Revenues for the six months ended July 27, 2007 decreased approximately $3,959,000 when
compared to the six months ended July 28, 2006. Core instrument and spare parts sales
decreased by approximately $2,302,000 when compared to the six months ended July 28, 2006.
The decrease in core instrument sales was driven primarily by lower integrated
multifunction probe (“IMFP”) sales to Korea Aerospace Industries, Ltd. as well
as reduced indicator, altimeter, and airspeed sales, due to a lower order rate. Revenue
from the JSF development program decreased by approximately $1,048,000. Decreased sales to
Korea Aerospace Industries, Ltd. are a result of the aircraft production schedule.
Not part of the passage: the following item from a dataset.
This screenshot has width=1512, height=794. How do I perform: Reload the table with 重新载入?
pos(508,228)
Sales to
Korea Aerospace Industries, Ltd. will resume during the second half of this fiscal
year.
Gross profit for the second quarter of 2008 decreased by approximately 95%, or
approximately $1,804,000, to approximately $95,000 when compared to approximately
$1,899,000 for the second quarter of 2007. This decrease was due to the reduced sales
volume, the Company’s investment in training and other costs associated with the
consolidation of the Virginia operations at the Florida facility, and additional costs of
key subcontracts relating to the JSF development program.
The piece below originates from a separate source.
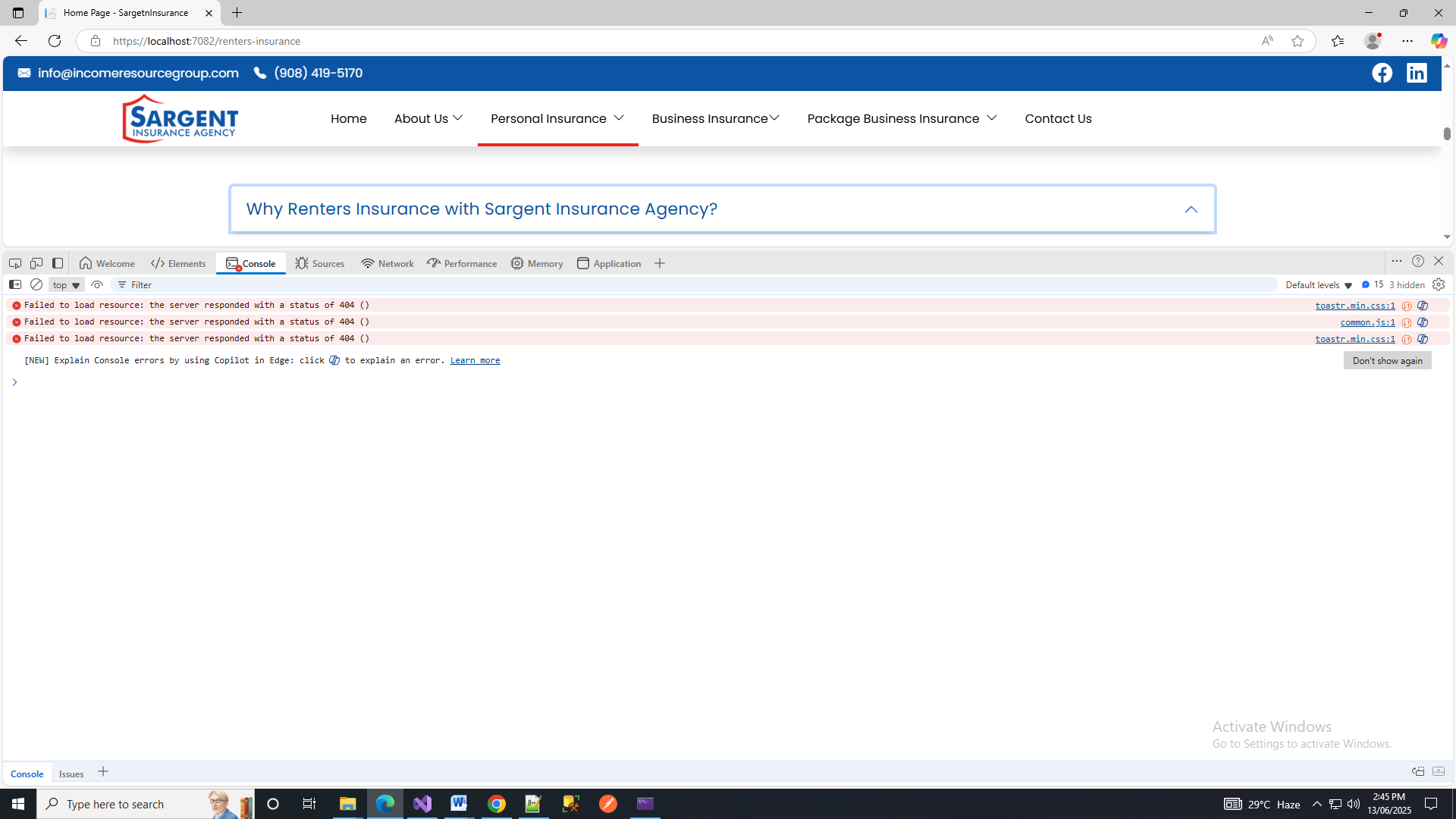This screenshot has width=1456, height=819.
Task: Open the Elements tab in DevTools
Action: coord(178,263)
Gross profit for the six months ended July 27, 2008 decreased by approximately 60%, or
approximately $2,771,000, to approximately $1,870,000 when compared to approximately
$4,641,000 for the six months ended July 28, 2007. This decrease was due to reduced sales
volume and consolidation costs during the applicable period, as well as additional costs of
key subcontracts relating to the JSF development program.
Selling, general and
administrative expenses for the second quarter of 2008 increased approximately $364,000
when compared to the second quarter of 2007. This increase resulted from legal costs
associated with the acquisition of OP Technologies, and the costs to consolidate the
Virginia facilities. The acquisition and consolidation costs were anticipated by the
Company’s management.
Selling, general and administrative expenses for the six months ended July 27, 2007
increased approximately $94,000 when compared to the six months ended July 28, 2006. This
increase was attributable to the legal and consolidation costs mentioned above, but was
partially offset by reduced personnel costs from the closure of the Wichita, Kansas
facility.
Net interest expense decreased approximately $7,000 for the
second quarter of 2008 when compared to the second quarter of 2007. This decrease resulted
from a reduction in outstanding debt obligations.
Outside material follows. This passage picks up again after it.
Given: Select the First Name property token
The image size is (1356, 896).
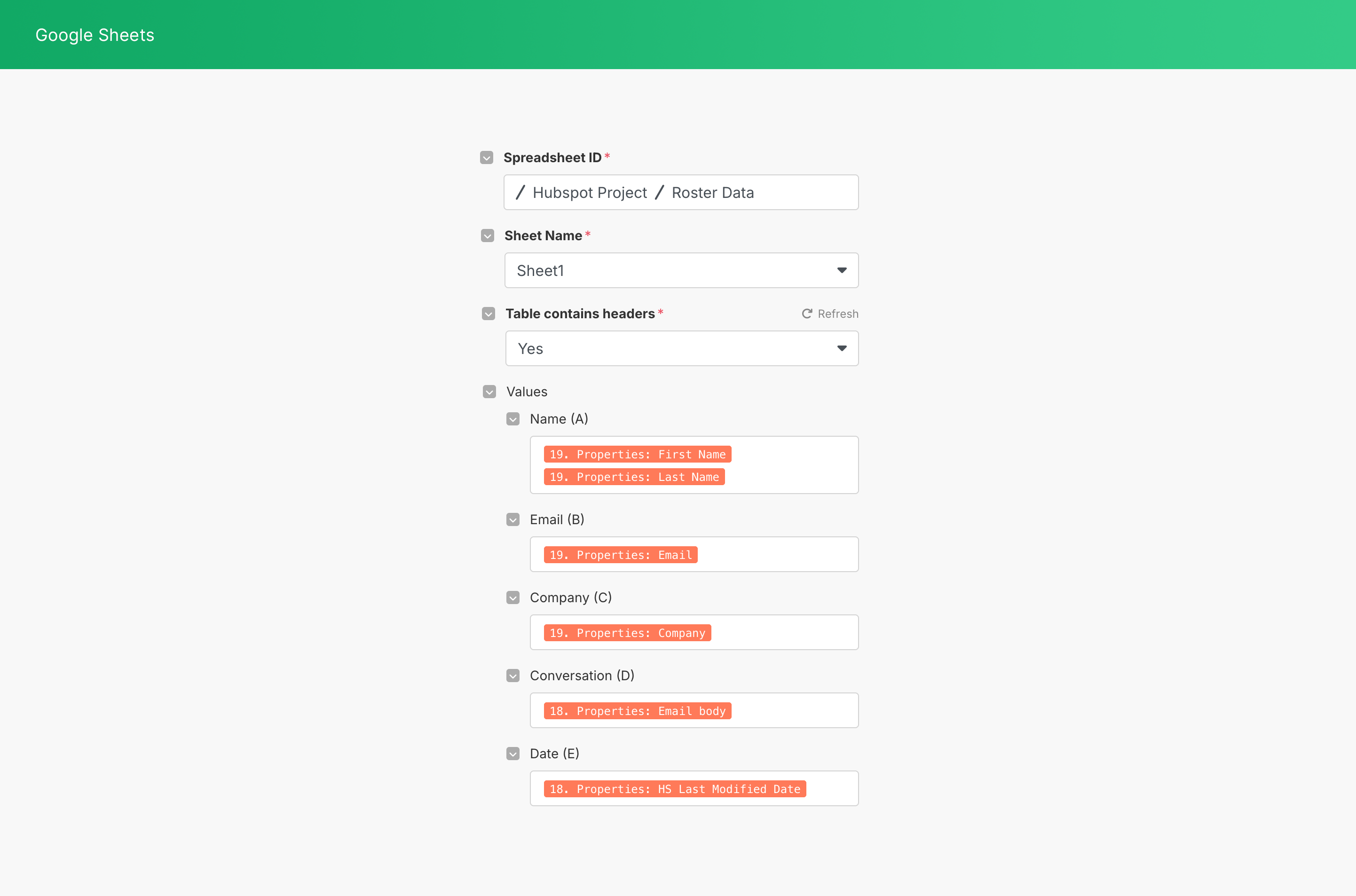Looking at the screenshot, I should click(637, 454).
Net interest expense increased approximately $4,000 for the six months ended July 27, 2007
when compared to the six months ended July 28, 2006. This increase resulted when the
Company recognized non-recurring interest income on an income tax receivable in the first
quarter of fiscal year 2007.
Income tax expense decreased approximately $894,000 for the second quarter of 2008 when compared to the second quarter of 2007. This decrease was due to the deferred tax asset generated by our net loss for the period.
Liquidity and Capital Resources
Cash used in operating activities was approximately $1,068,000 for the six months ended July 27, 2007, a decrease in cash provided of approximately $1,912,000 when compared to the six months ended July 28, 2006. This decrease in cash provided is primarily attributable to:
• A decrease in net income of approximately $1,747,000;
• A decrease due to the gain on the sale of assets of approximately $282,000;
13
• A decrease of approximately $645,000 due to the increase in inventories required for the concurrent production of Virginia products in the Florida facility during the consolidation;
• A decrease due to compensation and benefits liabilities of approximately $306,000 as the Virginia payroll liabilities decrease;
• A decrease due to deferred tax assets of $853,000;
• A decrease due to costs less estimated losses in excess of billings of approximately $420,000 on the JSF program; and
• A decrease due to net income taxes receivable and payable of approximately $256,000 due to a reduced level of income tax refunds available.
These increases in cash usage
were partially offset by the following increases in cash provided:
• An increase due to accounts receivable of approximately $962,000 resulting from improvements in collections as well as decreases in sales volume;
• An increase in accrued expenses and other liabilities of approximately $906,000 due to the accrual for Virginia consolidation costs, and the deferral of revenue on the JSF program; and
• An increase due to accounts payable of approximately $858,000 as the Company increases the amount of outsourced parts and components.
Cash provided by investing activities increased approximately $322,000 in the first six months of fiscal year 2008 as compared to the same period in fiscal year 2007 due primarily to the closure of the Company’s Wichita, Kansas location as well as some machinery and equipment that was no longer needed by the Company.
Cash used in financing activities for the first six months of fiscal year 2008 increased approximately $2,463,000 when compared to the six months ended July 28, 2006. The Company had a non-recurring cash outflow of approximately $2,467,000 during the six months ended July 28, 2006 due to the Company’s repurchase of approximately 9.31% of its outstanding common stock during the period.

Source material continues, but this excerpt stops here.